6. The Jakarta Method through Vincent Bévins (2020)
Indonesian President Sukarno, who called the West’s conditions of forced dependence neocolonialism, said in the United States in 1964: “Go to hell with your help.” In this shocking book, American journalist Bevins draws on interviews with survivors to tell the tragic story of the anti-Communist massacres that took place in Indonesia between 1965 and 1966, when the United States-backed dictator Suharto deposed Sukarno. “Between 500,000 and a million people were massacred,” reports Bevins, “and a million more were herded into concentration camps. “
7. Who paid the flute player? The CIA and the Cultural Cold War through Frances Stonor Saunders (1999)
Neocolonialism takes various forms, including the patronage of culture. This CIA study during the Cold War reveals the history of the Congress for Cultural Freedom, a Paris-based CIA front active on five continents, including Africa. Among a range of amazing activities, she has sponsored conferences, cultural centers, books and magazines, including Encounter in London. “Soon,” Nigerian writer Wole Soyinka exclaimed in disgust, “we would find that we had dined, and with relish, with the original of this serpentine incarnation, the devil himself, frolicking in our Garden of Eden.” postcolonial and gorging on the fruits of the Tree of Knowledge!

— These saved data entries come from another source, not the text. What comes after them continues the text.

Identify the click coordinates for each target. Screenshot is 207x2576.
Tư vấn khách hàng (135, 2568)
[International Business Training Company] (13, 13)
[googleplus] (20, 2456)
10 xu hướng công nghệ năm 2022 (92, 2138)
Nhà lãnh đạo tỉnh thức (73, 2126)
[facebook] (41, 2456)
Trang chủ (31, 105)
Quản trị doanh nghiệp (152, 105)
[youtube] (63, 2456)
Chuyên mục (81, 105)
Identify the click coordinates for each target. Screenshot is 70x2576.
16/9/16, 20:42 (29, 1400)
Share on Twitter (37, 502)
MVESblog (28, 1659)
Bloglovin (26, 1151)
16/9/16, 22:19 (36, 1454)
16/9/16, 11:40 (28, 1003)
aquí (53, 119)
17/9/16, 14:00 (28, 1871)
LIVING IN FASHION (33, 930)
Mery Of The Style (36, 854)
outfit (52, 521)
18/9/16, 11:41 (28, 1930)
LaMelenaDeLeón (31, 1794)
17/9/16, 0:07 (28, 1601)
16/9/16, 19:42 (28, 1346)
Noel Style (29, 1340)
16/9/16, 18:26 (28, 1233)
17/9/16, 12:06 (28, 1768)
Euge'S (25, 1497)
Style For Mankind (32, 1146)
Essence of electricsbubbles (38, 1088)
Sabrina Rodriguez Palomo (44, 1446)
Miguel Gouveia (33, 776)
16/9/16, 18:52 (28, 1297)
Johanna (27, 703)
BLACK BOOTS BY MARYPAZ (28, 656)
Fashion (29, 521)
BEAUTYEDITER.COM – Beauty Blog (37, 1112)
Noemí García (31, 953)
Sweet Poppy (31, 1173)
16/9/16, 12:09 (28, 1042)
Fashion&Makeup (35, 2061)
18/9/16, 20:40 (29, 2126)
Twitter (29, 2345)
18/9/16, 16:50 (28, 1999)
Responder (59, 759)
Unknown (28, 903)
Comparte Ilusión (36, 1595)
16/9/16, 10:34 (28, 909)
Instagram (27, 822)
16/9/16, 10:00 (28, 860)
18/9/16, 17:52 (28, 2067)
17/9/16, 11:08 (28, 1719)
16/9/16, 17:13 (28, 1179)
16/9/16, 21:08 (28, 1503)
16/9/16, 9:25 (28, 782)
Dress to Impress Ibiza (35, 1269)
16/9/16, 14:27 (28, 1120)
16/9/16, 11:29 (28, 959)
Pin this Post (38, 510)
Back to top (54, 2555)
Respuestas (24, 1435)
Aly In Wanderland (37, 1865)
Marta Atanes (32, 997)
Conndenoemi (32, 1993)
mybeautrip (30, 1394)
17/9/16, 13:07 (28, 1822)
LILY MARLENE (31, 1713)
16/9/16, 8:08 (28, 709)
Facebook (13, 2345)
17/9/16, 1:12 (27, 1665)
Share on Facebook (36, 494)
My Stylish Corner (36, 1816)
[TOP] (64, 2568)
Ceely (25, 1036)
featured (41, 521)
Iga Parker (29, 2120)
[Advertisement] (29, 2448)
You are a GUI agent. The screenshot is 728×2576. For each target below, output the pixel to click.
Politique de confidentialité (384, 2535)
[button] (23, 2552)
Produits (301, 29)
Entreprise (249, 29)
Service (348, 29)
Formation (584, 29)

8. Devil on the cross through Ngũgĩ wa Thiong’o (1980)
This deeply symbolic novel is dedicated: “To all Kenyans fighting against the neocolonial phase of imperialism. It was written on toilet paper in prison, when Ngũgĩ was being held without trial. Here, the devil represents international financiers and bankers, in collaboration with the Kenyan elite. One of the devil’s followers advocates extreme versions of privatization, including the sale of bottled air. “We could even import air from abroad, imported air, which we could then sell to people at special prices! The story ends with a thrilling act of resistance by its heroine, Jacinta Wariinga. The form of the novel is itself an act of resistance: it was originally written in Gikuyu, not English, to promote national literature in one of the Kenyan languages.

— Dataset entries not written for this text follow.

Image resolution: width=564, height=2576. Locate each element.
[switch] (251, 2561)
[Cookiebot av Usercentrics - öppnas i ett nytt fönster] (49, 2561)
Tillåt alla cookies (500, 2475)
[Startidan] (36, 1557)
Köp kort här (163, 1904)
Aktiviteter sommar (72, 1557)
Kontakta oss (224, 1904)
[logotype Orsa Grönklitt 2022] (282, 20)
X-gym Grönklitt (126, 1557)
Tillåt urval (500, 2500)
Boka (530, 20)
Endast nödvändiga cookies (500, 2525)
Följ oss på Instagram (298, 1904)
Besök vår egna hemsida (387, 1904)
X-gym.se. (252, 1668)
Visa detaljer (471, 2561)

9. How to write about Africa in Binyavanga Wainaina (2005)
In this brilliant and scathing essay, Wainaina mocks the prejudices that animate Western writing about Africa and serve to excuse, if not justify, neocolonial intervention. He gives sardonic advice to budding writers in the West: “Remember that any job you submit in which people look dirty and miserable will be called the ‘real Africa’, and you want that on your back. dust jacket. Don’t feel bad about it: you’re trying to help them get help from the west. Wainaina, a Kenyan gay rights activist, died much too young, in 2019.
ten. The sale through Tendai Huchu (2012)

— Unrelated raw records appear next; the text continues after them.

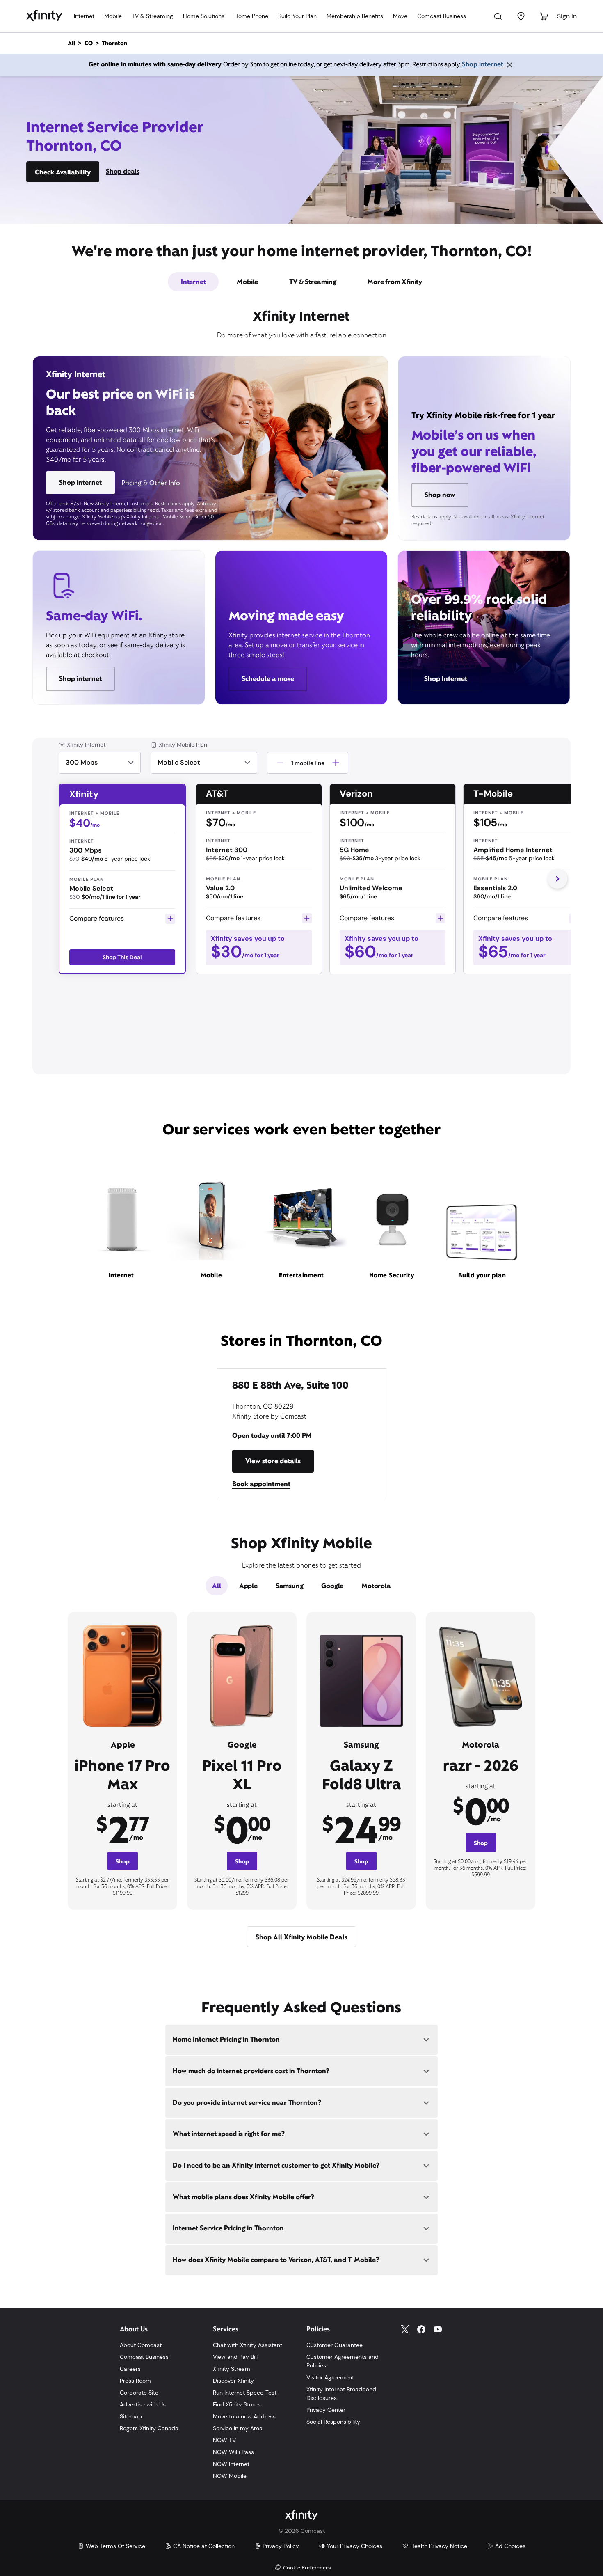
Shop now (440, 494)
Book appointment (261, 1484)
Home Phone (251, 16)
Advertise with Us (143, 2404)
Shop (123, 1861)
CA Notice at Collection (204, 2546)
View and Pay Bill (235, 2357)
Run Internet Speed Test (244, 2392)
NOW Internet (231, 2464)
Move (400, 16)
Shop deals (122, 171)
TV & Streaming (152, 16)
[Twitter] (405, 2329)
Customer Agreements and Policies (342, 2361)
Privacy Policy (281, 2546)
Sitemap (131, 2416)
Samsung (290, 1585)
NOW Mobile (230, 2476)
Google (332, 1585)
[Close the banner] (509, 65)
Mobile (113, 16)
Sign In (567, 16)
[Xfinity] (44, 16)
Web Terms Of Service (115, 2546)
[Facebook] (421, 2329)
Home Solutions (203, 16)
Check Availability (63, 172)
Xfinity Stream (231, 2368)
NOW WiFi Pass (233, 2452)
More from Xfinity (394, 281)
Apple (248, 1585)
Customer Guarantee (334, 2345)
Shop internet (482, 64)
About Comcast (141, 2345)
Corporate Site (139, 2392)
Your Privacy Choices (354, 2546)
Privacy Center (325, 2409)
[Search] (498, 16)
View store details (273, 1461)
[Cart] (544, 16)
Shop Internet (445, 678)
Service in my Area (238, 2428)
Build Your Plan (297, 16)
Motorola (376, 1585)
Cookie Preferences (307, 2568)
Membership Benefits (355, 16)
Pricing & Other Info (150, 483)
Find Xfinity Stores (236, 2404)
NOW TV (224, 2440)
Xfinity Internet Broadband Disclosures (341, 2394)
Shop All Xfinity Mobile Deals (301, 1937)
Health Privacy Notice (438, 2546)
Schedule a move (268, 678)
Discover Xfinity (233, 2380)
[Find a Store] (521, 16)
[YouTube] (438, 2329)
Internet (84, 16)
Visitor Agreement (330, 2377)
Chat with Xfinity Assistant (247, 2345)
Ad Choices (510, 2546)
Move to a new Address (244, 2416)
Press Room (135, 2380)
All (216, 1585)
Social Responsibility (333, 2421)
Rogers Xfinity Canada (149, 2428)
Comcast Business (441, 16)
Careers (130, 2368)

China has been described as the last neocolonial power in Africa. In his short story, The Sale, Huchu takes China’s investment in his own country, Zimbabwe, to a threatening extreme. In its dystopian world, neocolonialism has turned into a terrifying form, where China and the United States buy out heavily indebted countries. When the deficit persists, citizens are sold and then controlled and monitored by drones. At the center of this chilling story is China’s intention to bulldoze the medieval city of Great Zimbabwe, now “owned by Ling Lee Antiquities Enterprises and Debt Recovery”.